** Opening INPUT DATA block **

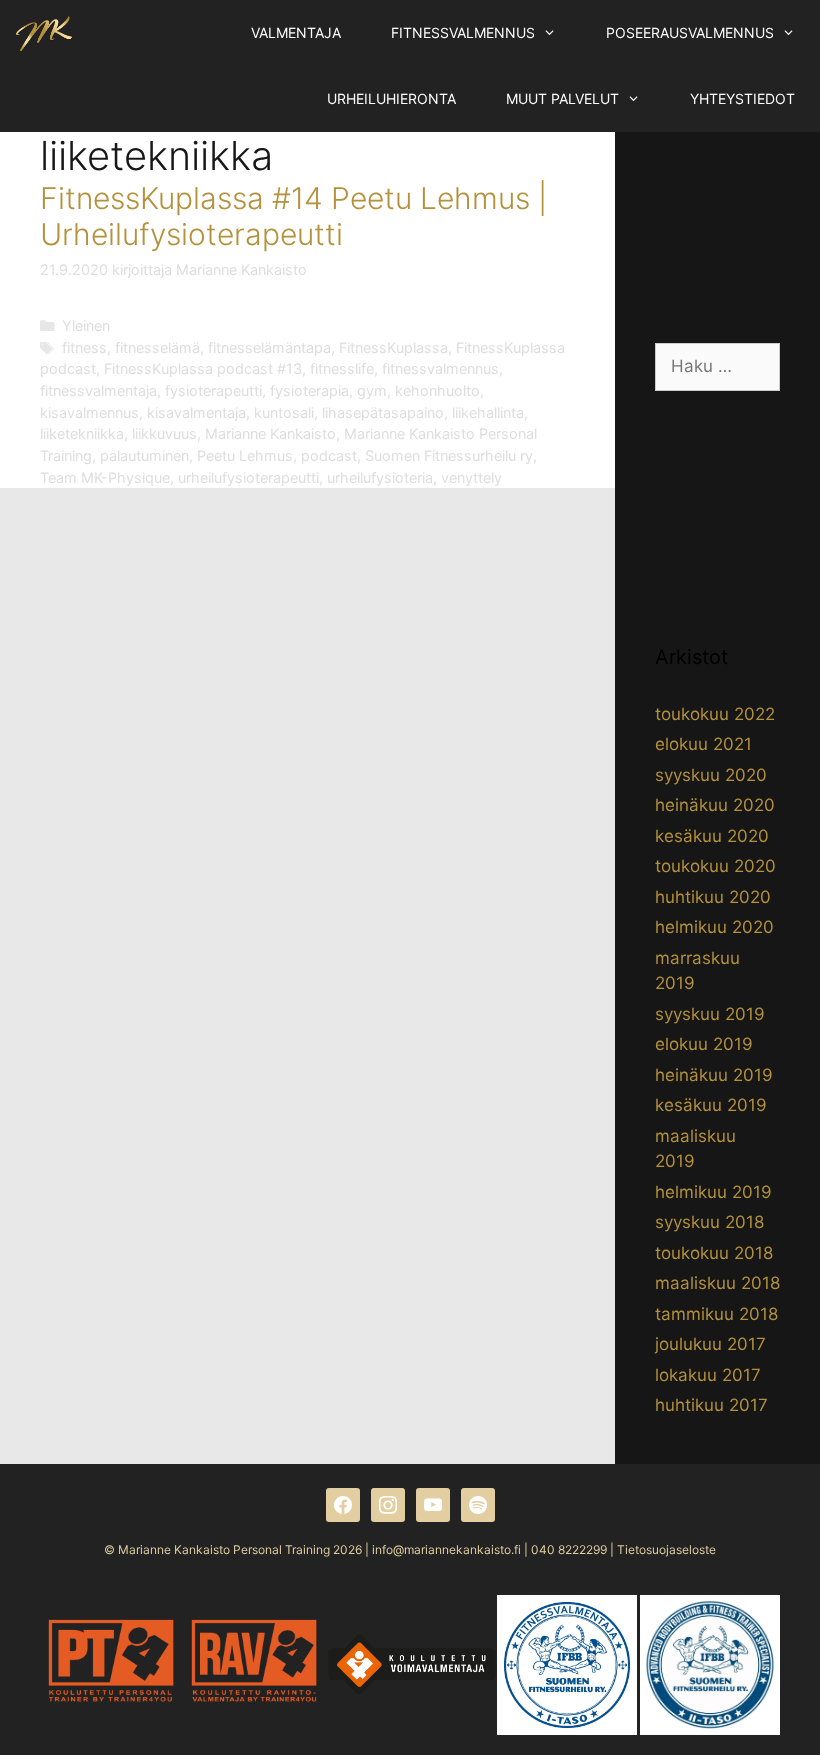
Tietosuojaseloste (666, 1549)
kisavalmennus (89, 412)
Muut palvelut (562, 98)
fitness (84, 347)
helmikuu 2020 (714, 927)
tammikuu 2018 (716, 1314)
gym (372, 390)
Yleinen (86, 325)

** Closing INPUT DATA block **

## TASK ITEM
Beginning with the line that holds "kisavalmennus (89, 412)", restate word for word every line down to the end of the data, and only those lines.

## SOLUTION TO THIS EXERCISE
kisavalmennus (89, 412)
Muut palvelut (562, 98)
fitness (84, 347)
helmikuu 2020 (714, 927)
tammikuu 2018 (716, 1314)
gym (372, 390)
Yleinen (86, 325)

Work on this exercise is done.